Anke al-Bataineh desperately wanted to help after fires erupted at protests over George Floyd's death. She created a Facebook page to build a mutual aid network of neighbors directly helping people needing things from food to finances.
"I thought, let's see if I can connect people who live around here, maybe make sandwiches, arrange food," said al-Bataineh.
"I was thinking a couple hundred people. Within about a week, we had 16,000."
Called the South Minneapolis Mutual Aid Autonomous Zone Coordination, it is part of a surge of mutual aid networks sweeping Minnesota and the nation. They eschew the traditional model of charity, harnessing people-to-people assistance without the hierarchy, rules or oversight of traditional giving and receiving.
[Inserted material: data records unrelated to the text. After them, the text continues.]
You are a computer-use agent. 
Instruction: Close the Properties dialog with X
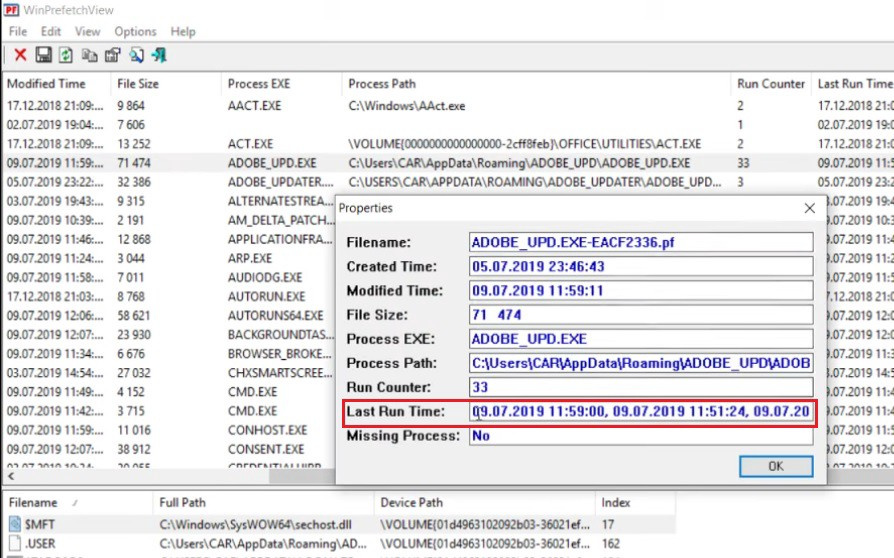pyautogui.click(x=810, y=208)
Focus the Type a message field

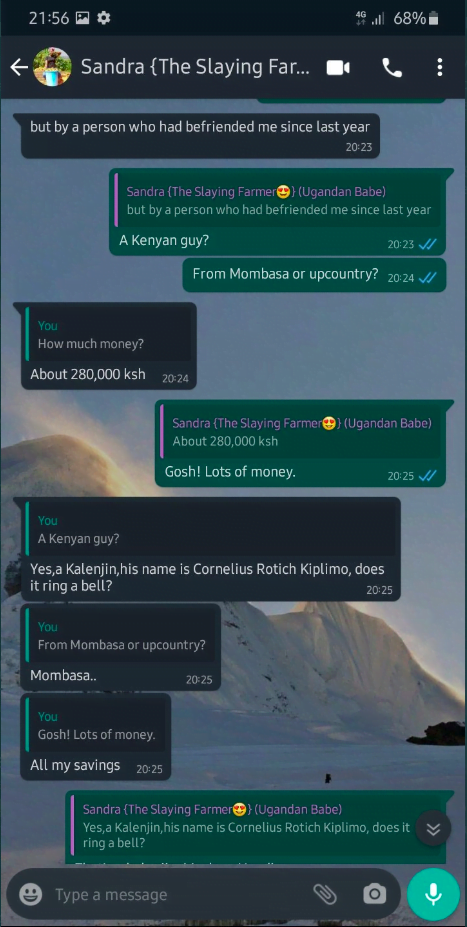click(x=177, y=894)
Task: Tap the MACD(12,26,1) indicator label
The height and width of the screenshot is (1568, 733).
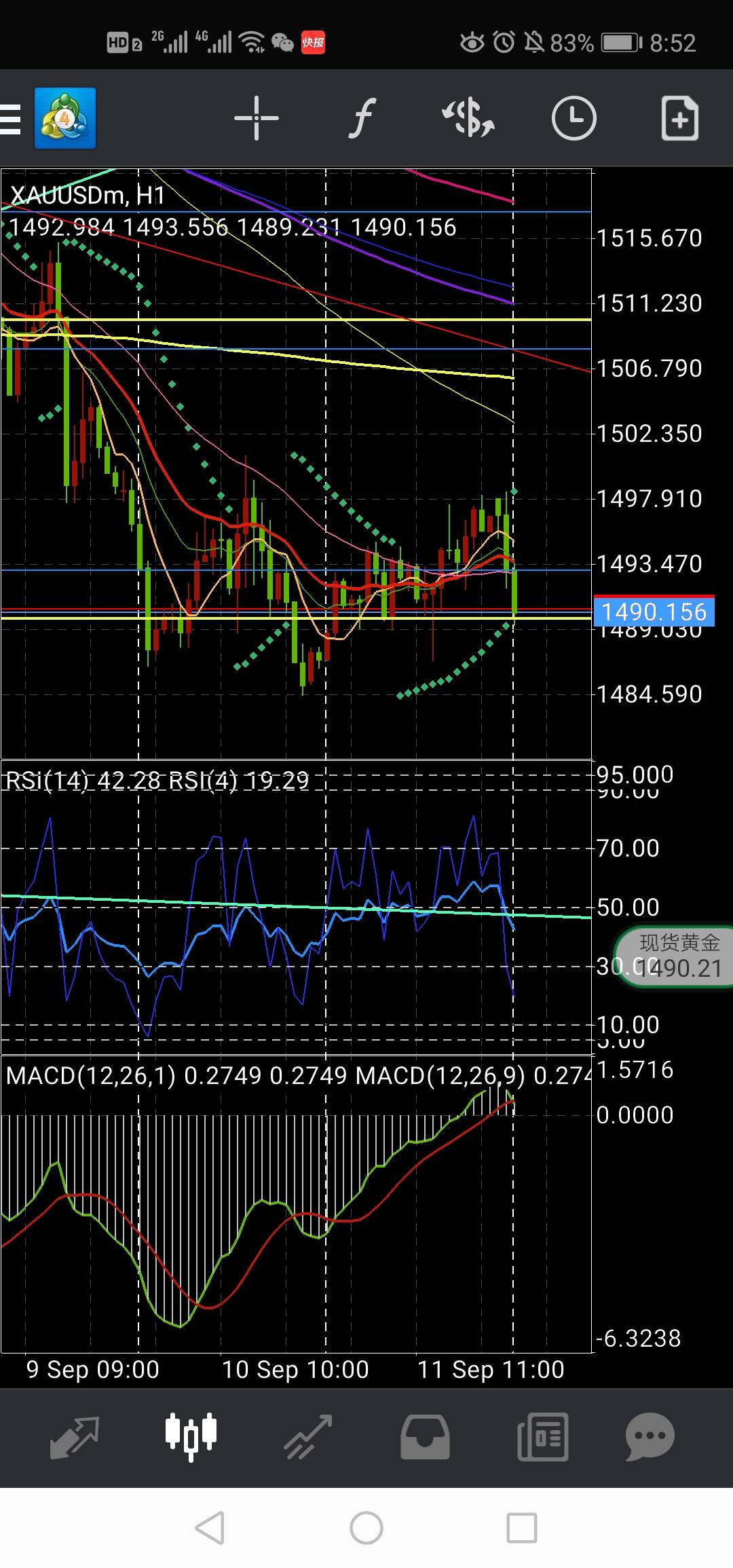Action: (92, 1076)
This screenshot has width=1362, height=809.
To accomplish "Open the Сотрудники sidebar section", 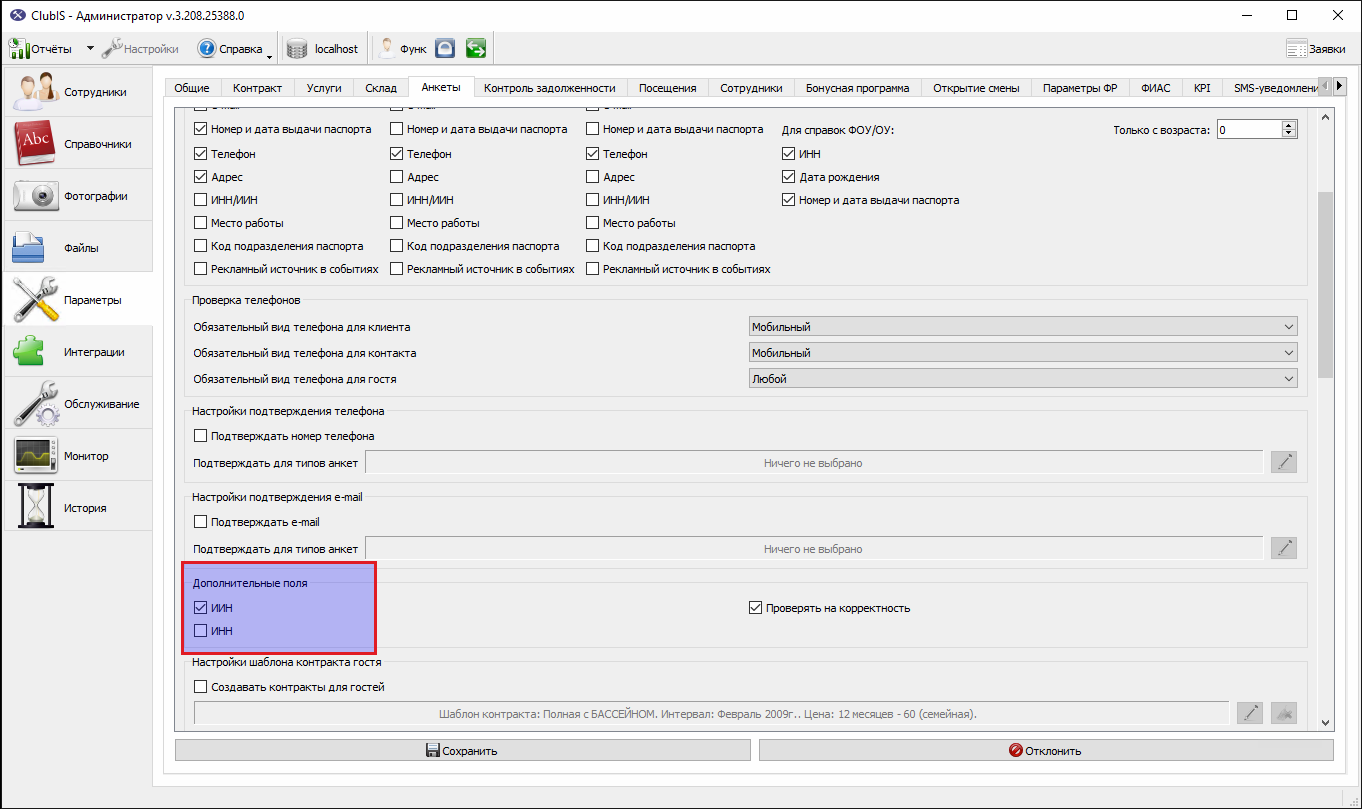I will click(x=78, y=92).
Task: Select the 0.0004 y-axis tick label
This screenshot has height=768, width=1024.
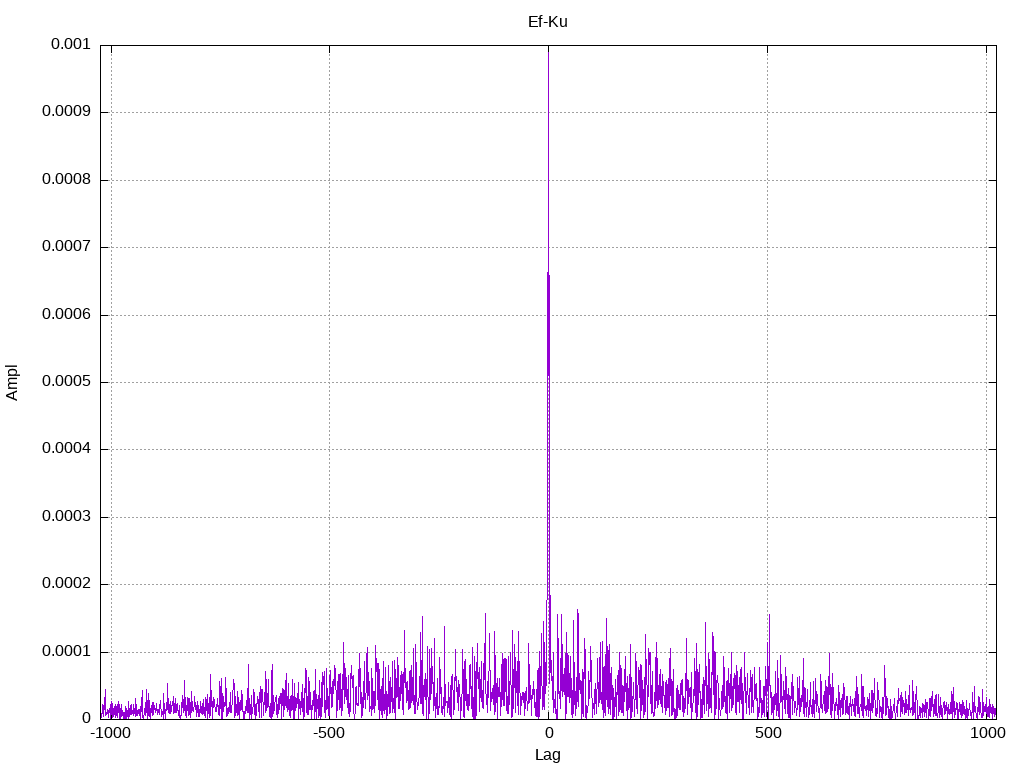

The south Minneapolis group, now with nearly 20,000 members, fields requests to find low-cost eyeglasses and car repairs, air mattresses and coolers for tent communities, cash for families' rents, diapers and medicine. Offers range from bedroom furniture to money for an eviction prevention fund.
The groups vary widely in size and focus. The East Side Learning Center in St. Paul has 100 members, while the Neighbors Helping Neighbors group in Winona has more than 2,000 members. Larger Twin Cities groups that emerged after Floyd was killed at the hands of police combine political organizing with aid.
They're a 21st century incarnation of mutual aid societies that flourished in the United States in the 1800s, especially in immigrant communities. This time around, they're fueled by the fears and hardships linked to the COVID-19 pandemic, widespread unemployment and growing demands to address racial inequities.
"I don't remember a time when I've seen so many people who care about each other stepping forward," said Lawrence Shulman, University of Buffalo dean emeritus, who has written extensively on mutual aid groups.